#### [Assignment A]
In the text on demo position in prompts, which two metrics are introduced to quantify the effects of changing where demos are placed?
#### [Assignment B]
Reproduce the part of the text on demo position in prompts that opens with the words containing "In-context learning (ICL) is" and closes with "demos’ position change.".
:: Text segment
Where to show Demos in Your Prompt: A Positional Bias of In-Context Learning

In-context learning (ICL) is a critical emerging capability of large language models (LLMs), enabling few-shot learning during inference by including a few demonstrations (demos) in the prompt. However, it has been found that ICL’s performance can be sensitive to the choices of demos and their order. This paper investigates an unexplored new positional bias of ICL for the first time: we observe that the predictions and accuracy can drift drastically when the positions of demos, system prompt, and user message in LLM input are varied. This bias, we refer to as DEMOS’ POSITION IN PROMPT bias (DPP bias). We design a systematic evaluation pipeline to study this type of positional bias across classification, QA, summarization, and reasoning tasks. We introduce two metrics, ACCURACY-CHANGE and PREDICTION-CHANGE, to quantify net gains and output volatility induced by demos’ position change.

We discover a novel positional bias in in-context learning (ICL): DPP bias, in which moving an unchanged block of demos from the start of a prompt to the end can swing task accuracy by up to 20 percents and flip almost half of a model’s predictions (see Fig. 1). This phenomenon, purely spatial, independent of demo content, challenges the widespread assumption that large language models learn robustly from any properly formatted context. Despite growing awareness of prompt sensitivity, the role of demo positioning where demos are placed relative to instructions, queries, or other contextual elements remains underexplored. Prior studies have focused primarily on demo selection (Liu et al., 2022), or template phrasing (Cho et al., 2024; Voronov et al., 2024), leaving a gap in understanding how spatial arrangements modulate ICL efficacy. This paper addresses this gap through a systematic investigation of positional effects across eight tasks spanning classification, reasoning, and generation.

2.2 Mechanistic Hypothesis

Recent research attributes positional bias in transformer-based models to intrinsic architectural tendencies, notably primacy bias and induction heads. Olsson et al. (2022) and Chan et al. (2022) highlight that transformers disproportionately emphasize early tokens due to induction head mechanisms, causing initial context to steer subsequent predictions significantly. Similarly, Xiao et al. (2024) note sequential processing biases towards earlier context, which impact performance when crucial information appears later in the sequence. Additionally, Liu et al. (2023) observed that tokens in the middle positions of sequences receive less attention, leading to performance degradation. Bietti et al. (2023) further supports this by linking primacy bias to underlying transformer memory mechanisms. While these hypotheses illuminate why order matters, empirical work on how they interact with prompt roles (system vs. user) is scarce. We provide the first role-aware stress test of these mechanisms.
::::
:: Given entries
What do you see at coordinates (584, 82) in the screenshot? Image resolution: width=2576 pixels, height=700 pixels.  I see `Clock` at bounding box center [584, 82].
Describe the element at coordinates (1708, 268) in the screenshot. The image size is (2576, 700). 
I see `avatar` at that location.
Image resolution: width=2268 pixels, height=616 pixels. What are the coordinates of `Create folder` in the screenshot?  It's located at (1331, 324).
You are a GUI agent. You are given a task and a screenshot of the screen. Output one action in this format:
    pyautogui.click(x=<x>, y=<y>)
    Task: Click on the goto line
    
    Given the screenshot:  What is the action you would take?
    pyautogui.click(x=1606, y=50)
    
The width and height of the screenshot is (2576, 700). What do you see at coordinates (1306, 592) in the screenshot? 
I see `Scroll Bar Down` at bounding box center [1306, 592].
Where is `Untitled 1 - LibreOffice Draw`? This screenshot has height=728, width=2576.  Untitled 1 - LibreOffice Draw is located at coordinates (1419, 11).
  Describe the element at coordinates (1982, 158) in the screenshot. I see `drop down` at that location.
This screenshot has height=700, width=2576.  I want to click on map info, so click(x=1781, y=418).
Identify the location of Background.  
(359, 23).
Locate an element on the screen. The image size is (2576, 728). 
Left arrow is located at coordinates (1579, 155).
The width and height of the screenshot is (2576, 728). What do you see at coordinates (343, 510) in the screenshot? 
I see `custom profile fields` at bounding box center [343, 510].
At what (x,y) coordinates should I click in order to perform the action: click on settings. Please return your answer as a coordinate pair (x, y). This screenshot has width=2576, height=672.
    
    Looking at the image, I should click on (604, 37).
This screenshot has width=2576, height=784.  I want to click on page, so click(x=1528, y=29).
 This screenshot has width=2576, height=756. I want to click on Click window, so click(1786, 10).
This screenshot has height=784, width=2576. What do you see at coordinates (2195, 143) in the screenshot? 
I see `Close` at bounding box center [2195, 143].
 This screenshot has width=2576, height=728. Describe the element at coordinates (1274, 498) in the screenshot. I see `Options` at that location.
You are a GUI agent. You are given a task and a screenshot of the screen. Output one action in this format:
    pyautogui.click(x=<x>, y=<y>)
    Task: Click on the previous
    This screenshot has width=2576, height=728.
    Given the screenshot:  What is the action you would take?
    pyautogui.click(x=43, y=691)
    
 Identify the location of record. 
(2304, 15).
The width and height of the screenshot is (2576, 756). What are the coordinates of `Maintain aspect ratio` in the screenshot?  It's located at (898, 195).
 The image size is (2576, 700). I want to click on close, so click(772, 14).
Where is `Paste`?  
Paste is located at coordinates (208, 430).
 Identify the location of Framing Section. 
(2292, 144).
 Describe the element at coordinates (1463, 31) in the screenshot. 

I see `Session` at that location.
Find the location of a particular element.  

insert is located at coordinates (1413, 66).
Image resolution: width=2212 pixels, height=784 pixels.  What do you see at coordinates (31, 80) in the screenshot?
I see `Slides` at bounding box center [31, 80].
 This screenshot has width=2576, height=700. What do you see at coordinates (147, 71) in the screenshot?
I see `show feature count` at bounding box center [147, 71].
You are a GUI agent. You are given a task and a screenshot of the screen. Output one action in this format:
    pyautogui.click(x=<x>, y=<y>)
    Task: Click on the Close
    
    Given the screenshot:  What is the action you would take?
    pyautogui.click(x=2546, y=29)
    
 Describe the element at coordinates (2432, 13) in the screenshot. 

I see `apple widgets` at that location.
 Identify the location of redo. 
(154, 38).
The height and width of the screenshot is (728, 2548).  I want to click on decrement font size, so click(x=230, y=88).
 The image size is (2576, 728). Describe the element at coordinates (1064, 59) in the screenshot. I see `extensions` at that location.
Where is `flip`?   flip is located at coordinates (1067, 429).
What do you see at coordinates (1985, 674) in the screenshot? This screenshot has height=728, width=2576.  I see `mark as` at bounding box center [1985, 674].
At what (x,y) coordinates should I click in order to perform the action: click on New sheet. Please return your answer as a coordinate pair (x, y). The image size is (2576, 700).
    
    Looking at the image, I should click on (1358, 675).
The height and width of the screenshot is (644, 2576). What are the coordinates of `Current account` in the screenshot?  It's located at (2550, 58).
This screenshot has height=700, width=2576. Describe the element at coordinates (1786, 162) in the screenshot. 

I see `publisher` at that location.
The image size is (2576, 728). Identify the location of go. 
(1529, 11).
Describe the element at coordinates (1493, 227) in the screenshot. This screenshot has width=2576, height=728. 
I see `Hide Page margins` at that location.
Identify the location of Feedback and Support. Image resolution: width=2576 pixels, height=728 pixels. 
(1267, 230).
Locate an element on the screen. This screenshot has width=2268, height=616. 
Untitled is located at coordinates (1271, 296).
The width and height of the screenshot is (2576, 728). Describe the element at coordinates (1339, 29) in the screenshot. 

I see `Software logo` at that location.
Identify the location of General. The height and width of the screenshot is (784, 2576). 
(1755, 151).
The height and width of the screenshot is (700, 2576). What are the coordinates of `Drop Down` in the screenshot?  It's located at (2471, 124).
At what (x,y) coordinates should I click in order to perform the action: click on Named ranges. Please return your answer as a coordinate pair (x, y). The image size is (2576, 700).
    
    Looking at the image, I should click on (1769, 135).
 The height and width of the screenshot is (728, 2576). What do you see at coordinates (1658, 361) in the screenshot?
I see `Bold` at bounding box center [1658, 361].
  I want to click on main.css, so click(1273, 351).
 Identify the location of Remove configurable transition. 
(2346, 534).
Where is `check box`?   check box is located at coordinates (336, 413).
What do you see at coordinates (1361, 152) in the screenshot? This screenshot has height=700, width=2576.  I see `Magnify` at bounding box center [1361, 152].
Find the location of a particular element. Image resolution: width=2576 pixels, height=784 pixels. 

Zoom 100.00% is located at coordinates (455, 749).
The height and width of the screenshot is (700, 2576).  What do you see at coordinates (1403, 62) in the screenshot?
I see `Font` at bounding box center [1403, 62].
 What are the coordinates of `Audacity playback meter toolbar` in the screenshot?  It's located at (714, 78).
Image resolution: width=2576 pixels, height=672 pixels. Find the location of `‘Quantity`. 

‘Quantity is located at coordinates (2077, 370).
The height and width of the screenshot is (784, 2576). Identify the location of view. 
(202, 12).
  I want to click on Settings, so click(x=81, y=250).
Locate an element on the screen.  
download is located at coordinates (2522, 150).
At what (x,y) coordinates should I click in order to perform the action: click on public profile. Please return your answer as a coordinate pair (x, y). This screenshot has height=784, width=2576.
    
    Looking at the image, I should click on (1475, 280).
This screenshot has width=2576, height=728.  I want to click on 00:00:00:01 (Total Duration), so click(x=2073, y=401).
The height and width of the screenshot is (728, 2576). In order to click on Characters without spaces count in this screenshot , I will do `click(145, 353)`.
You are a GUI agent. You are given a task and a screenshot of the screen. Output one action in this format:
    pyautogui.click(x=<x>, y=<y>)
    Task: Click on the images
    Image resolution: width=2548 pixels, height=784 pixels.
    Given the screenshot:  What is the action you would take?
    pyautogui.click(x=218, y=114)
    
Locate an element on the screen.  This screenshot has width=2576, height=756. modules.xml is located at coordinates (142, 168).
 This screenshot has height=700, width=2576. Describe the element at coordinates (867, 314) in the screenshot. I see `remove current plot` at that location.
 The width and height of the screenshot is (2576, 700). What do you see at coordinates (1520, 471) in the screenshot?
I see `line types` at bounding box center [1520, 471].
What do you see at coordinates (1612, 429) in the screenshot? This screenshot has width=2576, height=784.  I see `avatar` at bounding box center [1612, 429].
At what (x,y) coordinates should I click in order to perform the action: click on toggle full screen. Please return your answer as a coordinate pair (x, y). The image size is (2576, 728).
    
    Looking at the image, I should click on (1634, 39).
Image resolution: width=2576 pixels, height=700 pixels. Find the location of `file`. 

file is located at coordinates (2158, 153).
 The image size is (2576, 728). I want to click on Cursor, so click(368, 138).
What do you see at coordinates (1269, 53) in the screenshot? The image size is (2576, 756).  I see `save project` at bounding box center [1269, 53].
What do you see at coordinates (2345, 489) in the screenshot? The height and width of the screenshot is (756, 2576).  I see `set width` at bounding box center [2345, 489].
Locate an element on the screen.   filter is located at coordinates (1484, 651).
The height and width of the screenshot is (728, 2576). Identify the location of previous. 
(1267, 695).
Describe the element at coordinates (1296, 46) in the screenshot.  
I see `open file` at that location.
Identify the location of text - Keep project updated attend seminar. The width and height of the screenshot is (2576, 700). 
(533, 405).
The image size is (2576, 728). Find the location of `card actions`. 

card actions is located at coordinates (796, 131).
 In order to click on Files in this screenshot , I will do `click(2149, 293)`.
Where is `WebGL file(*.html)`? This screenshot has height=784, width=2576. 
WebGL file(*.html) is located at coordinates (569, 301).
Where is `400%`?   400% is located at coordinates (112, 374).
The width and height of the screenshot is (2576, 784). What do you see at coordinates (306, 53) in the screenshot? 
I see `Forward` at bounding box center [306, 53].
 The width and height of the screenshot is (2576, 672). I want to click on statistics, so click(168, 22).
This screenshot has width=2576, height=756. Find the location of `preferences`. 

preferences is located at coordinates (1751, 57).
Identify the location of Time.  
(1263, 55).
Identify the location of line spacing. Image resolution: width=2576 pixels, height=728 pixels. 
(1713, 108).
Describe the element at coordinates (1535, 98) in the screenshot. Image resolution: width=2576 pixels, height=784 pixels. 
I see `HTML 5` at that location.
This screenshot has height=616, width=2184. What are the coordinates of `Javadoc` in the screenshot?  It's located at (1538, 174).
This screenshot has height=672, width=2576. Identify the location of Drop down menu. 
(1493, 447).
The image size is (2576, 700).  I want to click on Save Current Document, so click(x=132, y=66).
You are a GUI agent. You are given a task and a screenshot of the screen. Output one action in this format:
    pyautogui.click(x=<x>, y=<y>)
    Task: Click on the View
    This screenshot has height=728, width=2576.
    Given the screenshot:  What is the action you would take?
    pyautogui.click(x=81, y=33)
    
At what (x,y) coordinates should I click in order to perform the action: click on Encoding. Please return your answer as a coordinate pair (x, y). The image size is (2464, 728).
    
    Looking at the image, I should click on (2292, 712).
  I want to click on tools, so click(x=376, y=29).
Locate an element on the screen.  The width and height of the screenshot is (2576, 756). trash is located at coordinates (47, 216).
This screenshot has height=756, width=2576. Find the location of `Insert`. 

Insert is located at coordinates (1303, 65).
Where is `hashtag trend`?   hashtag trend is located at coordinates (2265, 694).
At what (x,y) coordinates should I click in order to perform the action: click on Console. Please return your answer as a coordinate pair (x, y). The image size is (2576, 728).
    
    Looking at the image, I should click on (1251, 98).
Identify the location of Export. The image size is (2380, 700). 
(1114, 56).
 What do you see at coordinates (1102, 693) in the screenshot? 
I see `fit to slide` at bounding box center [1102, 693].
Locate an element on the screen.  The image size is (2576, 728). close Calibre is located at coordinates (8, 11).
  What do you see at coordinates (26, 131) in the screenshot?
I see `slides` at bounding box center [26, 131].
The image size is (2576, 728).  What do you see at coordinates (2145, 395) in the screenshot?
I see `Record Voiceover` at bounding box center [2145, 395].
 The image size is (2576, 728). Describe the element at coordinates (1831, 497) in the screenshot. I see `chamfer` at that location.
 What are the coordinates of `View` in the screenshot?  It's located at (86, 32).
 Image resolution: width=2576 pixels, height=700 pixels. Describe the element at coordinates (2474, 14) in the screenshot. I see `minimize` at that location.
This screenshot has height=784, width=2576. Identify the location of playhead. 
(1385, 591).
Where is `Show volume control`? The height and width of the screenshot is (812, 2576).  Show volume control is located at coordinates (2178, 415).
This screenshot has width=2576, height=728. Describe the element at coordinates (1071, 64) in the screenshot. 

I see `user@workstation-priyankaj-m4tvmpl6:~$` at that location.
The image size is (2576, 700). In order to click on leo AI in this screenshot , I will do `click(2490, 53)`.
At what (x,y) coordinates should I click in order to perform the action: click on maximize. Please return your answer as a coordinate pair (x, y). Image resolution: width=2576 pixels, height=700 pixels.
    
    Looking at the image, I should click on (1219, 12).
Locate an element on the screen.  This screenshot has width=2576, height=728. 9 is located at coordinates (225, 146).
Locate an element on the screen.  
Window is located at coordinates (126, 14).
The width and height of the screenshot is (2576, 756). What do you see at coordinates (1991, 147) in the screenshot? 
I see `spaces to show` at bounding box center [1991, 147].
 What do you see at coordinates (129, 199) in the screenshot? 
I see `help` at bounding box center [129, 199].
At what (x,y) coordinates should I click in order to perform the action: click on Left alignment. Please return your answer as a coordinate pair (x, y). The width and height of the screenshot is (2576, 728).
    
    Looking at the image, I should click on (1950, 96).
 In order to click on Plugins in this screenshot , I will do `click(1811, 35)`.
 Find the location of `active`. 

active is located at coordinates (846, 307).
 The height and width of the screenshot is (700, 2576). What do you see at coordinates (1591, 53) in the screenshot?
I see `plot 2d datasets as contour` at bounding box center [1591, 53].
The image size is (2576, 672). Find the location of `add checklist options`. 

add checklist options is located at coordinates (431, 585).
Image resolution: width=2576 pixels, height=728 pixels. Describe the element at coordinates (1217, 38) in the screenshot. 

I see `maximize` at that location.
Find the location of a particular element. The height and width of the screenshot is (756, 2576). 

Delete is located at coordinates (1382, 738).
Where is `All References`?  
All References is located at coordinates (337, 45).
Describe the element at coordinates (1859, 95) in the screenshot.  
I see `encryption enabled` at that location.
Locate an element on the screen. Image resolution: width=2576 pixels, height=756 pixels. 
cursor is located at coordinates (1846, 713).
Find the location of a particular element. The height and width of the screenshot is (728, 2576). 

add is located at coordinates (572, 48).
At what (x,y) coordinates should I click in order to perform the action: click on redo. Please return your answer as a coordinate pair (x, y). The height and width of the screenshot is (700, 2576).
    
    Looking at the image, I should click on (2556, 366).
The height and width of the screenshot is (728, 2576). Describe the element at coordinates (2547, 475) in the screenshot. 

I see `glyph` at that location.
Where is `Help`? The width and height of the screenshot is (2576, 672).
::::
#### [Exercise solution A]
ACCURACY-CHANGE and PREDICTION-CHANGE.

#### [Exercise solution B]
In-context learning (ICL) is a critical emerging capability of large language models (LLMs), enabling few-shot learning during inference by including a few demonstrations (demos) in the prompt. However, it has been found that ICL’s performance can be sensitive to the choices of demos and their order. This paper investigates an unexplored new positional bias of ICL for the first time: we observe that the predictions and accuracy can drift drastically when the positions of demos, system prompt, and user message in LLM input are varied. This bias, we refer to as DEMOS’ POSITION IN PROMPT bias (DPP bias). We design a systematic evaluation pipeline to study this type of positional bias across classification, QA, summarization, and reasoning tasks. We introduce two metrics, ACCURACY-CHANGE and PREDICTION-CHANGE, to quantify net gains and output volatility induced by demos’ position change.